KV Store Compression (GH-5)
Trueno-DB provides transparent LZ4/ZSTD compression for KV stores, reducing memory footprint by 5-10x for typical LLM KV caches.
Quick Start
use trueno_db::kv::{CompressedKvStore, Compression, KvStore, MemoryKvStore};
#[tokio::main]
async fn main() -> trueno_db::Result<()> {
// Wrap any KvStore with transparent compression
let inner = MemoryKvStore::new();
let store = CompressedKvStore::new(inner, Compression::Lz4);
// Use like any other KvStore - compression is transparent
store.set("key", b"value".to_vec()).await?;
let value = store.get("key").await?;
Ok(())
}
Compression Algorithms
LZ4 (Default)
- Speed: ~500 MB/s compression, ~1.5 GB/s decompression
- Ratio: 2-4x for typical data
- Use case: Real-time KV caches, low-latency requirements
let store = CompressedKvStore::new(inner, Compression::Lz4);
ZSTD
- Speed: ~150 MB/s compression, ~500 MB/s decompression
- Ratio: 3-6x for typical data
- Use case: Storage-constrained environments, cold storage
let store = CompressedKvStore::new(inner, Compression::Zstd);
LLM KV Cache Use Case
LLM attention mechanisms cache key/value tensors for each layer.
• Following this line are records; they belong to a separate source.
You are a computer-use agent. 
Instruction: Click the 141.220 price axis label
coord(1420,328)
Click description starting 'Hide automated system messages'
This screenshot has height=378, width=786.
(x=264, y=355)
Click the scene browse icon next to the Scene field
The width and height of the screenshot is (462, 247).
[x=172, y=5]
For a typical model:
| Component | Size per Token | 512 Tokens | 2048 Tokens |
|---|---|---|---|
| Uncompressed | ~4 KB | 2 MB | 8 MB |
| LZ4 | ~1.5 KB | 768 KB | 3 MB |
| ZSTD | ~1 KB | 512 KB | 2 MB |
Example: 12-Layer Model
use trueno_db::kv::{CompressedKvStore, Compression, KvStore, MemoryKvStore};
let store = CompressedKvStore::new(MemoryKvStore::new(), Compression::Lz4);
// Store KV cache for each layer
for layer in 0..12 {
let kv_cache: Vec<u8> = compute_attention(layer);
store.set(&format!("layer:{layer}:kv"), kv_cache).await?;
}
// Memory usage reduced by ~3x with LZ4
API Reference
Compression Enum
pub enum Compression {
Lz4, // Fast compression (default)
Zstd, // Better ratio
}
impl Compression {
pub const fn as_str(&self) -> &'static str;
pub fn compress(&self, data: &[u8]) -> Result<Vec<u8>>;
pub fn decompress(&self, data: &[u8]) -> Result<Vec<u8>>;
}
CompressedKvStore
pub struct CompressedKvStore<S: KvStore> {
// Wraps any KvStore with transparent compression
}
impl<S: KvStore> CompressedKvStore<S> {
pub const fn new(inner: S, compression: Compression) -> Self;
pub const fn inner(&self) -> &S;
pub const fn compression(&self) -> Compression;
}
// Implements KvStore trait - all methods work transparently
impl<S: KvStore> KvStore for CompressedKvStore<S> { ... }
Feature Flag
Compression requires the compression feature:
[dependencies]
trueno-db = { version = "0.3.9", features = ["compression"] }
Running the Example
cargo run --example compressed_kv --features compression
Benchmarks
Tested on synthetic KV cache data (2MB per entry):
| Algorithm | Compression | Decompression | Ratio |
|---|---|---|---|
| LZ4 | 4.2 ms | 1.8 ms | 2.8x |
| ZSTD | 12.3 ms | 4.1 ms | 4.2x |
Choose LZ4 for latency-sensitive workloads, ZSTD for storage optimization.